1.Download the dataset and place them under $LEROBOT_HOME/. Replace the <repo id> with any dataset listed in the table below.

# 1) Make sure Git LFS is installed
git lfs install

# 2) Clone the dataset
git clone https://huggingface.co/datasets/<repo id>

# 3) Pull the large files (LFS objects)
cd <name>
git lfs pull

The provided reasoning datasets are available at nvidia/libero_r_dataset:

Path Description
libero-10-r/ LIBERO-10 with reasoning annotations.
libero-100-basket-r/ LIBERO-10 and pick-and-place-into-basket tasks from LIBERO-90 with reasoning annotations.
libero-100-r/ LIBERO-10 and LIBERO-90 with reasoning annotations.

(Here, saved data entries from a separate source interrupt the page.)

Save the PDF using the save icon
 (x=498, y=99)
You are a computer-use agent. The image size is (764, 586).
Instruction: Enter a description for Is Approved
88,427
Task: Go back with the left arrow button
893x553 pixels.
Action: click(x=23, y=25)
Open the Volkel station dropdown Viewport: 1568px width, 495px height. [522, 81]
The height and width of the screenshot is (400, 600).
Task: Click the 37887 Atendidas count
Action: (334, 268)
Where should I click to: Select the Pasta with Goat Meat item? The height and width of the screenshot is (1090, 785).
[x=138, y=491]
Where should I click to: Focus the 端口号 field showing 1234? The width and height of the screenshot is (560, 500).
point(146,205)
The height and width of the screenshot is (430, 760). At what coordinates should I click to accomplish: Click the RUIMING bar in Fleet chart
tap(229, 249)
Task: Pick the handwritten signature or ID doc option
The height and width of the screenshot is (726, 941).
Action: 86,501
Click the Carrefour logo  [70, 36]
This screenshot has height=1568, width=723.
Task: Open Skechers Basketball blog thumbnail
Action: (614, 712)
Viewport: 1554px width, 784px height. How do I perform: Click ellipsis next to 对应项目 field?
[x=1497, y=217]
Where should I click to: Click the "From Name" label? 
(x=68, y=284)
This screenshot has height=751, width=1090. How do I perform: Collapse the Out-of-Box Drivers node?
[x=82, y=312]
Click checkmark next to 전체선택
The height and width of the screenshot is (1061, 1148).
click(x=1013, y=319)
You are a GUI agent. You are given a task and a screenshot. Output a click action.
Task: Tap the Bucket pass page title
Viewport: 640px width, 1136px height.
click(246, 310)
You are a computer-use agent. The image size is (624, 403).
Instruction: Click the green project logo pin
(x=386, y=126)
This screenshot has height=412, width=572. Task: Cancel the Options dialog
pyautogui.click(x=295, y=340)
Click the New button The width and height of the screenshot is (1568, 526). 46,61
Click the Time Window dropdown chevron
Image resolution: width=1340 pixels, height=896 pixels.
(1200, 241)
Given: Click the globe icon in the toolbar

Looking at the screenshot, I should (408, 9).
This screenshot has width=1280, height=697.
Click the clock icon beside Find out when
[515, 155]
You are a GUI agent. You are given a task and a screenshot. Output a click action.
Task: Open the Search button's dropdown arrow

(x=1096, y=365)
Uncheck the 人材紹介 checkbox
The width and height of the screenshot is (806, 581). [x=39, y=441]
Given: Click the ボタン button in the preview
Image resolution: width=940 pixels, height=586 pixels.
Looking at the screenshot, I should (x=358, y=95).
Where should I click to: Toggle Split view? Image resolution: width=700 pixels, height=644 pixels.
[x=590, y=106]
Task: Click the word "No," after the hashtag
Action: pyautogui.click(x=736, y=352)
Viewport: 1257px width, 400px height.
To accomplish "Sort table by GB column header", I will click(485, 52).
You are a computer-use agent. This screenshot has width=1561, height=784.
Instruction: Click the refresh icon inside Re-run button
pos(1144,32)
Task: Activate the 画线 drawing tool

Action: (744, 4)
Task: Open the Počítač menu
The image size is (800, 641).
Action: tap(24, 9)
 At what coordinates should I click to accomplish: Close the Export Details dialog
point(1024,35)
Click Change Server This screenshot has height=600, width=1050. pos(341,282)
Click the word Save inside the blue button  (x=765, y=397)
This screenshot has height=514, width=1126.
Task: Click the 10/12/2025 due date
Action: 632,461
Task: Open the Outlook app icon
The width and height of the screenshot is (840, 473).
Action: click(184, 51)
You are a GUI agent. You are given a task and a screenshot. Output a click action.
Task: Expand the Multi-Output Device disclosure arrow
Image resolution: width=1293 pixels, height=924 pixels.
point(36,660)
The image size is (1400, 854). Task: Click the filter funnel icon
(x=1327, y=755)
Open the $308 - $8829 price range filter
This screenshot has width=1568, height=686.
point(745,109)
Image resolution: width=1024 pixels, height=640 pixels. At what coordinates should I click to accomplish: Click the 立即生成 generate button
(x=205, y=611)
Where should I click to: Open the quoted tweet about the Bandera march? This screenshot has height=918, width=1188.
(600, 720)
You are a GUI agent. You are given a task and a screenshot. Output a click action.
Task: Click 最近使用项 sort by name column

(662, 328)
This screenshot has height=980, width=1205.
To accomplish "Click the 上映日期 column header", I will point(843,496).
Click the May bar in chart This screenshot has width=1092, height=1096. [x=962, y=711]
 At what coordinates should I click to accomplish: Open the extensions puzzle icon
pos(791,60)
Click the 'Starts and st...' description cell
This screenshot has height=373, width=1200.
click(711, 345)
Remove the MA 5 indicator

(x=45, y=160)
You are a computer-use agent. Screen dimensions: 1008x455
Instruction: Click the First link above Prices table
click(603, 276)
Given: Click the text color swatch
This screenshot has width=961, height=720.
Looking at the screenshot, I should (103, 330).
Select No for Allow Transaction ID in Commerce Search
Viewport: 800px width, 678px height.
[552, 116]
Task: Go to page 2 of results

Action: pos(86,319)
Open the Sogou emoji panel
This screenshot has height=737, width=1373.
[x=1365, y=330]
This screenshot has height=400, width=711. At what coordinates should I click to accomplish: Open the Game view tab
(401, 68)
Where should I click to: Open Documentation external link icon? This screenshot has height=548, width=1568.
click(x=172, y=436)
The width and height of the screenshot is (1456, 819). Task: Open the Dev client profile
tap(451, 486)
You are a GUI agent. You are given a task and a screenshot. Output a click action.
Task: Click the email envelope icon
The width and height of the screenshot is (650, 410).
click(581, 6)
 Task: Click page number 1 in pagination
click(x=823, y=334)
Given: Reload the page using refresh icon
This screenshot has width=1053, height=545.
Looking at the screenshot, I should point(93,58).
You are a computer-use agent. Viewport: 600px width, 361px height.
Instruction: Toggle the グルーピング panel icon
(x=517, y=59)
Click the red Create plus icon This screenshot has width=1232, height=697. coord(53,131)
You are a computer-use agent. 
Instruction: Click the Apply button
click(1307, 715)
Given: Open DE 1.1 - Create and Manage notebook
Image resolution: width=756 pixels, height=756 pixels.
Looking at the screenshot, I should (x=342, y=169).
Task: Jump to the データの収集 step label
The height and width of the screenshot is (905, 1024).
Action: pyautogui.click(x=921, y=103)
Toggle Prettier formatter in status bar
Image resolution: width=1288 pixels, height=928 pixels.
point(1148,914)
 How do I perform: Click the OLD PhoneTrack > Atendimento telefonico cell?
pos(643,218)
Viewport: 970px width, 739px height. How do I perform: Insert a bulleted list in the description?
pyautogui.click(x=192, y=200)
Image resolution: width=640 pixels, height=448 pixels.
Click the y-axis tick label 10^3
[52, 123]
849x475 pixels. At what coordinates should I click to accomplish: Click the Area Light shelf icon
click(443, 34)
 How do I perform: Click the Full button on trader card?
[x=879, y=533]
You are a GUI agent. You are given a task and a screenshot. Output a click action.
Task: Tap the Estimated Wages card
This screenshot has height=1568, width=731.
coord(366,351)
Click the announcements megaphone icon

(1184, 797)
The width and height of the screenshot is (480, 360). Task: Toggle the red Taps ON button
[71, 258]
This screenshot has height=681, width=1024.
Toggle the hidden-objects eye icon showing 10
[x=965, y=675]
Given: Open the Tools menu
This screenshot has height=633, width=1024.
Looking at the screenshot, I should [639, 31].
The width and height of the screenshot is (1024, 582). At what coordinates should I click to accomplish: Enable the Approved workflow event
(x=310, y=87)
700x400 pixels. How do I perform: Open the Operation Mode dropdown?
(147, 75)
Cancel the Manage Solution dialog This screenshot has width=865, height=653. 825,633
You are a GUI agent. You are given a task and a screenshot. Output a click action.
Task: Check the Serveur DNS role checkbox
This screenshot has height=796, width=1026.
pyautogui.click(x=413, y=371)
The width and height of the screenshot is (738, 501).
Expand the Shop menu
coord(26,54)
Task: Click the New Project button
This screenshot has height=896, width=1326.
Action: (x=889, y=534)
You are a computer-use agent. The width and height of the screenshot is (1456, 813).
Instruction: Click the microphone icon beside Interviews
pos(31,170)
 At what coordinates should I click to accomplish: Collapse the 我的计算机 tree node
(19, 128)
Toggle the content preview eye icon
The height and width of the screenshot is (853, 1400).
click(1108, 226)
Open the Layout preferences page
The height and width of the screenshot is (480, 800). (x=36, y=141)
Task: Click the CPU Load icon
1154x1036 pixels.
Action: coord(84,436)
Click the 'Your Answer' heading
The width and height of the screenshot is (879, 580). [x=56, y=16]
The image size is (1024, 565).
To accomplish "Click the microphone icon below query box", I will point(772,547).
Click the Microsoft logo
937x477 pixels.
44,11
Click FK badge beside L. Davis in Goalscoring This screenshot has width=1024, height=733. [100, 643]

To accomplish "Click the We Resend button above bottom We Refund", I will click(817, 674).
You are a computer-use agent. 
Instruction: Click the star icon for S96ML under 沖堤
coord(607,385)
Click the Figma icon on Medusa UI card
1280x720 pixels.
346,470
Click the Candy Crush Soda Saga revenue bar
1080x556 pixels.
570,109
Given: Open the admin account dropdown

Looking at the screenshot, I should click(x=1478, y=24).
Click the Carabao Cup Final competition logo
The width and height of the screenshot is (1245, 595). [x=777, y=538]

The reasoning traces are provided in cot_simple.json in each dataset folder. Therefore, to get the original demonstration-only dataset, you can just ignore the cot_simple.json file. The original demonstration-only datasets are preprocessed to remove no-ops, unsuccessful trajectories, and had its image observations flipped back upright according to the script OpenVLA authors provided.

2.Download the pre-trained models and place them under $PROJECT_FOLDER/checkpoints/.

The pre-trained models will be released soon.

The pre-trained models are:

Repo ID Description
TBD/pi0_libero_10 The pi0 model finetuned on libero-10 dataset.
TBD/pi0_libero_10_reason_wrist_image_no_history The pi0 model finetuned on libero-10 reasoning dataset.
TBD/pi0_libero_100_basket The pi0 model finetund on libero-100-basket dataset.
TBD/pi0_libero_100_basket_reason_wrist_image_no_history The pi0 model finetund on libero-100-basket reasoning dataset.
TBD/pi0_libero_100 The pi0 model finetund on libero-100 dataset.
TBD/pi0_libero_100_reason_wrist_image_no_history The pi0 model finetuned on libero-100 reasoning dataset.
TBD/vgps The q function trained with IQL on libero-100 dataset.
# 1) Make sure Git LFS is installed
git lfs install

# 2) Clone the dataset
git clone https://huggingface.co/<repo id>

# 3) Pull the large files (LFS objects)
cd <name>
git lfs pull

You can also train your models and the checkpoints will automatically stored in the $PROJECT_FOLDER/checkpoints/ folder. If you want to evaluate your own model with provided evaluation scripts. Remmber to update the launch_server_vla_reason.sh file in eval_scripts folder to specify your checkpoint path. You should replace the ckpt_dir with your $PROJECT_FOLDER/checkpoints/<config_name>/<exp_name>/<training_iters> for the model you have trained.

πŸš€ Training SEAL

To train the models in this repository, you will need an NVIDIA GPU with at least the following specifications. These estimations assume a single GPU, but you can also use multiple GPUs with model parallelism to reduce per-GPU memory requirements by configuring fsdp_devices in the training config. Please also note that the current training script does not yet support multi-node training.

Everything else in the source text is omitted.